Dass von Ihrer Frau eine Extraprüfung vor der Handelskammer gefordert wird, um entsprechendes kaufmännisches Wissen als Voraussetzung für die Selbständigkeitsbefähigung einer Friseurin nachzuweisen, obwohl Ihre Frau 6 Jahre lang eine Salonleitung innehatte, ist ungewöhnlich. Es erklärt sich aber daraus, dass nach der nationalen Ausbildungsverordnung im Einzelfall, sofern davon ausgegangen wird, dass die kaufmännischen Kenntnisse während dieser Zeit nicht ausreichend erworben werden konnten, eine solche Prüfung vorgesehen werden darf. Das Verlangen einer solchen Prüfung liegt im Ermessensspielraum der zuständigen Kammer. In der Regel gelten aber die verlangten kaufmännischen Kenntnisse durch die vorausgesetzte Berufserfahrung als nachgewiesen. Von daher sollte Ihre Frau noch einmal nachhaken und eine schriftliche Begründung erbitten.
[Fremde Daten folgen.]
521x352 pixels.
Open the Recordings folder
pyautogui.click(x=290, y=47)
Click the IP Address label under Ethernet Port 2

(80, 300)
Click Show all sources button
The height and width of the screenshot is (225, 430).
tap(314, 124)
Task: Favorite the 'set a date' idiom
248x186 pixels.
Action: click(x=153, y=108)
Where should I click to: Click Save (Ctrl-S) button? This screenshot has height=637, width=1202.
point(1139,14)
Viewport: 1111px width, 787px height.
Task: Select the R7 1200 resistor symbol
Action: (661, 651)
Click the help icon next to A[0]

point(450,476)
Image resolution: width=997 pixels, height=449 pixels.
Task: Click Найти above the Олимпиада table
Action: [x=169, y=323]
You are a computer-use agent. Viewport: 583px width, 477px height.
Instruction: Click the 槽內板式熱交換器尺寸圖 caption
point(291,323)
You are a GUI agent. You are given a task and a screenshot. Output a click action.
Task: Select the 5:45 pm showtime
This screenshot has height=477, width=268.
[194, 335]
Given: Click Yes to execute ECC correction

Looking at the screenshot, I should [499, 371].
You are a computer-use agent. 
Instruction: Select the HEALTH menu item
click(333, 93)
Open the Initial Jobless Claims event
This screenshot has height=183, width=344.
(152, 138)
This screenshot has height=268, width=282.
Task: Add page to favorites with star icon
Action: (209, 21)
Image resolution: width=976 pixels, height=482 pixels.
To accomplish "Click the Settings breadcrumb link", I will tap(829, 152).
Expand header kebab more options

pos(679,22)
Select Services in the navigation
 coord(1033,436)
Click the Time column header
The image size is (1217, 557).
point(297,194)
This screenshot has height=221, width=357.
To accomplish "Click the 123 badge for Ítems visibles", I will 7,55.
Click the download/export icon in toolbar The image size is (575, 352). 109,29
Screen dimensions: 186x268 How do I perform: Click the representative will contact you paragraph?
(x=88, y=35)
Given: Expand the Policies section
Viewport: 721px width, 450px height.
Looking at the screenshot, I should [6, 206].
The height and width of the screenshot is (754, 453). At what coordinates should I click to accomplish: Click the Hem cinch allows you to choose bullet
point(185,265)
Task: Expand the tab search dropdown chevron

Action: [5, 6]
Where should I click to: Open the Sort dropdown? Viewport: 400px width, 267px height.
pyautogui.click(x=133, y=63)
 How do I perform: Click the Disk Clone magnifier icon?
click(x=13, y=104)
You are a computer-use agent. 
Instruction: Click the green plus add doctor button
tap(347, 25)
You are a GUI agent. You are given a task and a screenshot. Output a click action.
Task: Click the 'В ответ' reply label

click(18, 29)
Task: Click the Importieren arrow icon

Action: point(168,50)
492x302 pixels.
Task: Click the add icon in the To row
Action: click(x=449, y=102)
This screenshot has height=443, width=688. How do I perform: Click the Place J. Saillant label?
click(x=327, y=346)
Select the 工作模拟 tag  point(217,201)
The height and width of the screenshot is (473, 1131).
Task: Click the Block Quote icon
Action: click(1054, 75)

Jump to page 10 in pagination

Übrigens: Die Handwerkskammer kann eine solche Prüfung aber auch von ausländischen Friseuren/ innen, die in Deutschland einen Friseursalon eröffnen wollen, verlangen. Ebenso müssen sich ausländische Friseure/innen, die sich in Deutschland niederlassen wollen, ihre Ausbildung und Befähigung von der zuständigen deutschen Handwerkskammer anerkennen lassen, was nicht weniger aufwändig ist als für inländische Bürger. Letztlich gilt bei der Niederlassungsfreiheit, dass sich im EU-Ausland nur niederlassen darf, wer hierzu bereits in seinem eigenen Land die Befähigung besaß. Andernfalls können entsprechende zusätzliche Prüfungen vor Ort nach dortigem Recht verlangt werden.
Dies würde im umgekehrten Fall auch für Ihre Frau gelten, wenn sie sich im Ausland niederlassen wollen würde, so dass der Ratschlag an Ihre Frau, sie möge doch nach Polen oder Portugal ziehen, mit Verlaub, doch ein eher polemischer Ratschlag ist.
Sehr geehrter Herr Wagner, ich hoffe mit diesen Zeilen deutlich gemacht haben zu können, dass der schwarze Peter hier nicht bei Europa sondern zuhause liegt.